Dr Van Gool : " Les jeunes réagissent de manière plus impulsive face à la mort "
Le pédiatre Stefaan Van Gool (UZ Leuven) estime que ce n'est pas une bonne idée que l'euthanasie soit permise pour les mineurs d'âge. On ne devient véritablement adulte qu'à 20 ans, estime-t-il. Aucun instrument n'existe qui démontre qu'un enfant peut prendre une telle décision en toute autonomie. Le milieu ambiant pèse de tout son poids.

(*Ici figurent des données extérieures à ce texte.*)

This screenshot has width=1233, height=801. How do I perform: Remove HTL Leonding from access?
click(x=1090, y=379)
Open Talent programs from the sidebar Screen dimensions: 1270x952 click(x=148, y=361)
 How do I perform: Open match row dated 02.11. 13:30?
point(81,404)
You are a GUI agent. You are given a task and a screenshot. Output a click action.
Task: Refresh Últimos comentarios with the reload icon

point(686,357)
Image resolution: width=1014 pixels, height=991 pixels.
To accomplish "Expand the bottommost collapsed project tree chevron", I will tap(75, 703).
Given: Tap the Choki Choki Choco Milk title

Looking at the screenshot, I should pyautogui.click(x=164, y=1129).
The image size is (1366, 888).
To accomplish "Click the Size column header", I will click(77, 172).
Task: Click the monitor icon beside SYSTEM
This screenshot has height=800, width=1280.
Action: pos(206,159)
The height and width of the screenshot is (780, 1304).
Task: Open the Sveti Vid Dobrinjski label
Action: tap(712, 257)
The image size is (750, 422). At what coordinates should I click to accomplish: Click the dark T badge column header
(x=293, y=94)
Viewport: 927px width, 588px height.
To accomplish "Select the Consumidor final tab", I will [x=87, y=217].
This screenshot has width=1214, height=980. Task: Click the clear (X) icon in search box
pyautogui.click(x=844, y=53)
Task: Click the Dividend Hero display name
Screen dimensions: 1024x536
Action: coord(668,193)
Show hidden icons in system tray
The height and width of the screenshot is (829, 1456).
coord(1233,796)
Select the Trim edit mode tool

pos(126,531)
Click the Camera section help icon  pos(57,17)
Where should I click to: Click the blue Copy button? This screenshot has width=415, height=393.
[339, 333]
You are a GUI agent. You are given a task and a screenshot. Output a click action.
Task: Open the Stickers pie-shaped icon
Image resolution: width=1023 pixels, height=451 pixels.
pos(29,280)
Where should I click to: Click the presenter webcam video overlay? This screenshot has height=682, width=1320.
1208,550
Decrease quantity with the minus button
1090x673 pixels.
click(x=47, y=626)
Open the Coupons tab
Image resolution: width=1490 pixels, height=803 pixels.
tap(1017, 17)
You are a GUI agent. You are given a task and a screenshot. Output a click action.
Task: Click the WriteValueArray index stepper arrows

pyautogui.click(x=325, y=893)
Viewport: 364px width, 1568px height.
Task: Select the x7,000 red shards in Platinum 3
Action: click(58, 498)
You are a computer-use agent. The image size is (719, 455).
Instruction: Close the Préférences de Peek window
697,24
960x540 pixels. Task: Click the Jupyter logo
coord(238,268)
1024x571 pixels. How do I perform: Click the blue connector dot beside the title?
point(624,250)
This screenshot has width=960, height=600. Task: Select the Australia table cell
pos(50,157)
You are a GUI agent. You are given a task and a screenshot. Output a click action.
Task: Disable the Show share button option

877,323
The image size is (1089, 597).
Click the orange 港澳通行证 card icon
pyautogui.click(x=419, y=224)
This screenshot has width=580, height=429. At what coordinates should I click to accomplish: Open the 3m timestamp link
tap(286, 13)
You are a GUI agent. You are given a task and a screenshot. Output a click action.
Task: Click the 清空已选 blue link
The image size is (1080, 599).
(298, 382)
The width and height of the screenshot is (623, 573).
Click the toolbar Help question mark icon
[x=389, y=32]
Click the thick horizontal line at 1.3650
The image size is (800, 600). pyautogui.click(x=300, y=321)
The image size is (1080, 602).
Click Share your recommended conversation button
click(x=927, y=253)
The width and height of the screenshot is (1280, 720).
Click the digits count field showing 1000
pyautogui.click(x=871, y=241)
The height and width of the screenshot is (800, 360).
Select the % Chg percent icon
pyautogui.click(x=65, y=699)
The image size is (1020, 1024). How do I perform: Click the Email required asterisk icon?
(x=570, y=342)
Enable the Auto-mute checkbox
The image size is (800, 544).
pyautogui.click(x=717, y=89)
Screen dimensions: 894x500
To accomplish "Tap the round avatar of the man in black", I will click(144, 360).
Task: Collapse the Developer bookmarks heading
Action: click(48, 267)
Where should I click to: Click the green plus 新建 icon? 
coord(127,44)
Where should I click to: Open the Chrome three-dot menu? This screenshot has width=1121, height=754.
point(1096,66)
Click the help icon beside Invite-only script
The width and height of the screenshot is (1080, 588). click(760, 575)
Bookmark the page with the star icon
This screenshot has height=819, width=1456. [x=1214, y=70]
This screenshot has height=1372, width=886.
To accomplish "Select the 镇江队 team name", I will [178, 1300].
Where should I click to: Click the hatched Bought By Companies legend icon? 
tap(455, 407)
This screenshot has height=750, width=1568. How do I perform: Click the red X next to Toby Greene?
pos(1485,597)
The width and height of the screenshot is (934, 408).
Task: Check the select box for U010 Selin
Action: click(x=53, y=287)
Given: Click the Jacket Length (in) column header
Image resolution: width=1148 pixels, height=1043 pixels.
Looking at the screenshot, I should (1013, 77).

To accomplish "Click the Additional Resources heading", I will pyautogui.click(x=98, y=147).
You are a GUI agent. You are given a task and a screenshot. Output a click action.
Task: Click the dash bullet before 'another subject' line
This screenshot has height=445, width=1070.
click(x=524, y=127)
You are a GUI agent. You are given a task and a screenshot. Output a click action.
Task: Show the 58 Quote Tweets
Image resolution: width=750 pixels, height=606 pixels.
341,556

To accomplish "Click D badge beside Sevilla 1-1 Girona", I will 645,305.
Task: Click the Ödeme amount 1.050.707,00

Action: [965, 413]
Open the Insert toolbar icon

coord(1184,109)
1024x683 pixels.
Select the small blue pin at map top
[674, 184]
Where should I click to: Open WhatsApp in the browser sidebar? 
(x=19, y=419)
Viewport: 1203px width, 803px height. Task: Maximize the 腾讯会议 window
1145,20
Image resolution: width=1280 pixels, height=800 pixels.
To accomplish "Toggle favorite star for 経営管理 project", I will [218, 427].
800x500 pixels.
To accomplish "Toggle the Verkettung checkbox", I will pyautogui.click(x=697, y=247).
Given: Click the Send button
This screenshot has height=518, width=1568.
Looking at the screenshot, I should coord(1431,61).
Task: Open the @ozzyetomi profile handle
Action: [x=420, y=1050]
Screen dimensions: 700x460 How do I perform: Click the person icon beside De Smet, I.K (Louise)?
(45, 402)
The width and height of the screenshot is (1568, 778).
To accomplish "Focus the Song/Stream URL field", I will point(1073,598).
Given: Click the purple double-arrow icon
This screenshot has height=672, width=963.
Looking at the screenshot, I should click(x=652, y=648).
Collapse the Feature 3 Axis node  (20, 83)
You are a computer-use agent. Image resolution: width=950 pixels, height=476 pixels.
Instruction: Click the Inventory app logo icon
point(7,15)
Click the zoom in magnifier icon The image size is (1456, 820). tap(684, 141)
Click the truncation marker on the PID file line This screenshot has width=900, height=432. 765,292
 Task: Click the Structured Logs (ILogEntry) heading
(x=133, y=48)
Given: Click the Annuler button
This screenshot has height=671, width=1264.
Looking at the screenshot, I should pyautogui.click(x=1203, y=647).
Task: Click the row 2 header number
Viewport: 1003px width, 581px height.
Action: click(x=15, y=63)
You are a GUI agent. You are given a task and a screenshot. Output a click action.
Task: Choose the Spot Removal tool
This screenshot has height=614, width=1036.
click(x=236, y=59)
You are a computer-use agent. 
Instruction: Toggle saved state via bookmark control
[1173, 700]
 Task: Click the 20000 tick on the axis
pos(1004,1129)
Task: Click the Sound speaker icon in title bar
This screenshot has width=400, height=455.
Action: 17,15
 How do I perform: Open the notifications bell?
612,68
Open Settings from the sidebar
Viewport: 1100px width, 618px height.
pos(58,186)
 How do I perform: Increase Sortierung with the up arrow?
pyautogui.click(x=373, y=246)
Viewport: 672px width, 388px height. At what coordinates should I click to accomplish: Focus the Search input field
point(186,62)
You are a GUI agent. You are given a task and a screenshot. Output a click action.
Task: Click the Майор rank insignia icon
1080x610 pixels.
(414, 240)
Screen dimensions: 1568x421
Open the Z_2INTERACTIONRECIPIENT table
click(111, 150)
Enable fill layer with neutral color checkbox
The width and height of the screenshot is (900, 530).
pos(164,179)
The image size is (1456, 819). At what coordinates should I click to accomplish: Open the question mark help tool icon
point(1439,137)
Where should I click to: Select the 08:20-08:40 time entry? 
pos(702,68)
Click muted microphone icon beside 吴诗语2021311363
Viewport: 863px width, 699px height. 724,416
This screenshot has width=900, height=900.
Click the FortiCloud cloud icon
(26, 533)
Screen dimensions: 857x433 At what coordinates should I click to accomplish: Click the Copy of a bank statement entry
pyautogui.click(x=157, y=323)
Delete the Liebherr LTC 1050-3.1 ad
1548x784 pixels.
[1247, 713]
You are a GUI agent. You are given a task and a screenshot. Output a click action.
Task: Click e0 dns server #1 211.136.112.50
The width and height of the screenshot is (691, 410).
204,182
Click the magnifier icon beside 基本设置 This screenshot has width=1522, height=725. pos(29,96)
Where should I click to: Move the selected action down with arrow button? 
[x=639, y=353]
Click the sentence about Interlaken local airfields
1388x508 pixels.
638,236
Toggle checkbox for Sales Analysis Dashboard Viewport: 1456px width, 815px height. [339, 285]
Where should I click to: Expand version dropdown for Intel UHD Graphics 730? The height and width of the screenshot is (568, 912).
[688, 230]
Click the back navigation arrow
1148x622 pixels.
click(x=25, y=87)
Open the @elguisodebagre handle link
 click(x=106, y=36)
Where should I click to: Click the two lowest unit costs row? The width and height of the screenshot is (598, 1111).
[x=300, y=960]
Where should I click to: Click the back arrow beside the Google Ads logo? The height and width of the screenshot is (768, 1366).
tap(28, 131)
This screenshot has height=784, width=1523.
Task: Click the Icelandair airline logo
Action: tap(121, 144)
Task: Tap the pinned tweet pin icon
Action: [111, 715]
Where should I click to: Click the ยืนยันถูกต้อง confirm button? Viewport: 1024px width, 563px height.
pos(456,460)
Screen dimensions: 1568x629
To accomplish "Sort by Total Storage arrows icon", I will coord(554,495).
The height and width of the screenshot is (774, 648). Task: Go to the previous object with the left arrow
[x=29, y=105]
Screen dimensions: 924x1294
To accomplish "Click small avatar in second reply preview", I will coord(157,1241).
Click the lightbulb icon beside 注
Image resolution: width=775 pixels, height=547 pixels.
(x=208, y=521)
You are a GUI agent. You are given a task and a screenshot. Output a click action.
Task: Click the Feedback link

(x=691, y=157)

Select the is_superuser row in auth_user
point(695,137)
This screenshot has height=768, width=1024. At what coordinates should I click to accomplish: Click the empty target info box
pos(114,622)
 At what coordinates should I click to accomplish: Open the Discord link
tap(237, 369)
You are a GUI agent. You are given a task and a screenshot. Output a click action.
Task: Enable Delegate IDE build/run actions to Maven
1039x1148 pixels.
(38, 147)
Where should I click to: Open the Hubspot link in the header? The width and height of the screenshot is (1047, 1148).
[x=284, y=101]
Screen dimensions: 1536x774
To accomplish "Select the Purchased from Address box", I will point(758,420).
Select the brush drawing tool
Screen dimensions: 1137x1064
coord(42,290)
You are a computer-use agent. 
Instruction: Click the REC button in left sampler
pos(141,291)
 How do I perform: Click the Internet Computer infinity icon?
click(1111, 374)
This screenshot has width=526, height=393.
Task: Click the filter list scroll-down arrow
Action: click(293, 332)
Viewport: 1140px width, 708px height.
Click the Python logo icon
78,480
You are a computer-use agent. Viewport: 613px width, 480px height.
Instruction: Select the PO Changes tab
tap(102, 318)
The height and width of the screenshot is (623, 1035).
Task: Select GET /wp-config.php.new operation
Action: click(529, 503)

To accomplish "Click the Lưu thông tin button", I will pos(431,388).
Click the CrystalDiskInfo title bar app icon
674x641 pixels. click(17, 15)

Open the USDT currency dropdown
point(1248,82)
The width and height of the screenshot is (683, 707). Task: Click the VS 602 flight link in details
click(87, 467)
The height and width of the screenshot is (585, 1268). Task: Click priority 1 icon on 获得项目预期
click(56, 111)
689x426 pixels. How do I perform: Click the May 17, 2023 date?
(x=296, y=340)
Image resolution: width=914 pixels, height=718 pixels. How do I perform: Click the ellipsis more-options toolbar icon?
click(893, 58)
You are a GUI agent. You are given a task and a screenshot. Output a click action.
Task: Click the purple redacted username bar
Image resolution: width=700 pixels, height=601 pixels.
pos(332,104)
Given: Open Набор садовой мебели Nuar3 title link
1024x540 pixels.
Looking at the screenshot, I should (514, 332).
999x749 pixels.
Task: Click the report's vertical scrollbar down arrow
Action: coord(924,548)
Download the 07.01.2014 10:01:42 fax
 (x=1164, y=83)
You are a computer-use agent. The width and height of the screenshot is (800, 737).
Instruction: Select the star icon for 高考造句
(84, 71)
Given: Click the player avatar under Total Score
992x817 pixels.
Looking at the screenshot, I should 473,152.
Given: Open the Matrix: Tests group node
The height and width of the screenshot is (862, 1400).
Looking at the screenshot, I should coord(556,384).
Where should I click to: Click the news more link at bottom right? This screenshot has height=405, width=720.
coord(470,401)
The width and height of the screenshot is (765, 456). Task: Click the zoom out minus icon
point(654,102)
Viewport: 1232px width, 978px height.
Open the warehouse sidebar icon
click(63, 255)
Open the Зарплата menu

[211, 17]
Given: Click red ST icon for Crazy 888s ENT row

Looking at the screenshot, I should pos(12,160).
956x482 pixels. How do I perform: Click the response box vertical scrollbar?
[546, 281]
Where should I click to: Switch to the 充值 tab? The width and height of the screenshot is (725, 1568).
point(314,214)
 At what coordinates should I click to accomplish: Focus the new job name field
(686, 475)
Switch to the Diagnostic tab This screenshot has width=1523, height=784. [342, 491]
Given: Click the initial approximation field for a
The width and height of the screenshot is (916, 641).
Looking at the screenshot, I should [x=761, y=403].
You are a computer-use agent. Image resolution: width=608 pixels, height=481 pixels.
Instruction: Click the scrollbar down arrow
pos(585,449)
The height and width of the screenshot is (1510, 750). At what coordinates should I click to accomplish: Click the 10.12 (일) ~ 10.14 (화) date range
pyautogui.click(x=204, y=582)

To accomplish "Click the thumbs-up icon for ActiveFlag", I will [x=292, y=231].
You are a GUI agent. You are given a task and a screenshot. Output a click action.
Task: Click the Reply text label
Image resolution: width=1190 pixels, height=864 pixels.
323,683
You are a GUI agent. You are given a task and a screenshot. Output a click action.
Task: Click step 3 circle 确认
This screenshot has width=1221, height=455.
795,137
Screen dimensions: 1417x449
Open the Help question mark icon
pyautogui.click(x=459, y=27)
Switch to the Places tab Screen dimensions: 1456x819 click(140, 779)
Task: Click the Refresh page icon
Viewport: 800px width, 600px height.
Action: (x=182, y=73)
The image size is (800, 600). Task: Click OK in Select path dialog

La récente lettre ouverte de 16 pédiatres intitulée "Euthanasie pour les enfants, maintenant!" peut faire croire que la pédiatrie soutient en bloc l'élargissement de la loi euthanasie aux enfants. Ce qui n'est pas le cas. Le Pr Chris Van Geet, chef du service de pédiatrie de l'UZ Leuven, par exemple, a vécu cette lettre ouverte comme un appel au vote. Entretemps, la loi d'élargissement est passée via une majorité de rechange.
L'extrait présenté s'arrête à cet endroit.